Os preços no mercado físico de petróleo são também pressionados para baixo por conta desse específico movimento dos contratos futuros. As perdas dos operadores dos negócios do petróleo tendem a repercutir negativamente em outras áreas, dado o imbricamento dos mercados financeiros, a exemplo do principal mercado contratos futuros de petróleo no mundo, o WTI. Toda a cadeia de óleo e gás recolhe estilhaços do colapso de preços, a exemplo da paralisação de frotas de perfuração para as buscas de exploração nos Estados Unidos. As principais empresas de estocagem de petróleo praticamente já não têm mais espaço para armazenar o produto. Em pouco mais de um mês, até meados de abril, os estoques aumentaram em 48% em um dos mais importantes conglomerados de estocagem de petróleo dos Estados Unidos. Estamos na época dos ineditismos: pela primeira vez, as estocagens gigantescas em Cushing, Oklahoma, esgotarão sua capacidade de armazenagem de petróleo no final de maio, conforme o atual ritmo assombroso de estocagem diária. Assim, é preciso se desfazer do produto. Para complicar ainda mais o quadro, os bancos já começam a recusar crédito para operadores dos mercados de petróleo.
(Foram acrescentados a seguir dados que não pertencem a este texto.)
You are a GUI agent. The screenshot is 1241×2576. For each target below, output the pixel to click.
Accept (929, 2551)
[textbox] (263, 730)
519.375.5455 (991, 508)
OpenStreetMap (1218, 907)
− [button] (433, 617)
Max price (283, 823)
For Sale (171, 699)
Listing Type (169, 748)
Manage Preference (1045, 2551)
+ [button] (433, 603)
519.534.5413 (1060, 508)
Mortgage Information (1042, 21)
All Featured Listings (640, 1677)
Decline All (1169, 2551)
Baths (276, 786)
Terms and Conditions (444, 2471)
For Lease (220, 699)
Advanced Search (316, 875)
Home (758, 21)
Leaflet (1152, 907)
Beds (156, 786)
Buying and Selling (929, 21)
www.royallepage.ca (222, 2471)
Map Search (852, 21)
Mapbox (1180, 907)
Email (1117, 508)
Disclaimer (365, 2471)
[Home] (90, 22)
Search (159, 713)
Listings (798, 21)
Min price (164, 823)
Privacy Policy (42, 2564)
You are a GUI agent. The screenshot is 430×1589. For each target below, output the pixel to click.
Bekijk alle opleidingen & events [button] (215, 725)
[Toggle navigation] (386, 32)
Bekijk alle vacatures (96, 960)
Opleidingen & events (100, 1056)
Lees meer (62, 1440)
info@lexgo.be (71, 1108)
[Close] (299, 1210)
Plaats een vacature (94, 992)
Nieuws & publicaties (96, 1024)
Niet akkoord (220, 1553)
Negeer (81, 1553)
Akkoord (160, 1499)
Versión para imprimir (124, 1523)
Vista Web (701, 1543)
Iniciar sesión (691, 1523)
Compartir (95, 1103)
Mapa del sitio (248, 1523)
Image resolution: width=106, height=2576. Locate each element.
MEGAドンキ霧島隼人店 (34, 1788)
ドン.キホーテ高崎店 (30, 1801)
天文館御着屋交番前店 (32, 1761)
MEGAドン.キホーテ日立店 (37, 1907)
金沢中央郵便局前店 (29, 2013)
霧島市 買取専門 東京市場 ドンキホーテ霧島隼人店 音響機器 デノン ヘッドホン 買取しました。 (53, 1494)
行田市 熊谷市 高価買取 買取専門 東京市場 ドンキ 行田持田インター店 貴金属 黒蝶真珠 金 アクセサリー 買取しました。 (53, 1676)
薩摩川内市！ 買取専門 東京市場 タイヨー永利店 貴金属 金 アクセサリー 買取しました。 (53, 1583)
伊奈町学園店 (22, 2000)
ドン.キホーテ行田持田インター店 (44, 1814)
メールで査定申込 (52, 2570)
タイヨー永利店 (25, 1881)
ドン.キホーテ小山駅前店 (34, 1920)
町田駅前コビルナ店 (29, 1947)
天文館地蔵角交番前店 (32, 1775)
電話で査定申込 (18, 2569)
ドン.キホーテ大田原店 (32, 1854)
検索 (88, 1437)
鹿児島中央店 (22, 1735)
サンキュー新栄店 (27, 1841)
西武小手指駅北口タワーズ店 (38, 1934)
Os efeitos geopolíticos são evidentes e atingem os Estados Unidos e sobretudo os países mais dependentes das receitas do petróleo como a Rússia, Arábia Saudita, Irã, Venezuela, Iraque. Os mais fragilizados, como a Venezuela, sob permanente cerco político estadunidense, tendem a enfrentar maiores dificuldades. O Brasil, que já vinha com problemas em sua balança comercial, perde receita com a queda de preços das exportações de óleo cru, o que pode aumentar as pressões para novas rodadas de desvalorização cambial do real. Evidentemente, a China, nesse específico âmbito do petróleo, aparece como o maior beneficiário dessa superoferta da commoditie, considerando a posição chinesa de maior importador no mundo. Esse é mais um ponto de apoio estratégico para a China prosseguir sua ascensão econômica para o posto de principal superpotência do século XXI, apesar da nova guerra fria empreendida pelos Estados Unidos.

Aguardemos os próximos capítulos.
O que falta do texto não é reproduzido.